# [Information]
=== Section Start ===

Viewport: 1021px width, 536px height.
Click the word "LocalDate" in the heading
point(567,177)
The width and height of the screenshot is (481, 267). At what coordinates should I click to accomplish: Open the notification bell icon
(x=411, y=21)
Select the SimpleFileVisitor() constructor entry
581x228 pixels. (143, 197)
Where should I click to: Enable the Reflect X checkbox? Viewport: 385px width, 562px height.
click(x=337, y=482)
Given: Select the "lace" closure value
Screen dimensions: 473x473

=== Section End ===

# [Work order]
Please transcribe exactly the line containing "Where should I" and every line after it through the end of the records, and nothing else.

# [Task result]
Where should I click to: Enable the Reflect X checkbox? Viewport: 385px width, 562px height.
click(x=337, y=482)
Given: Select the "lace" closure value
Screen dimensions: 473x473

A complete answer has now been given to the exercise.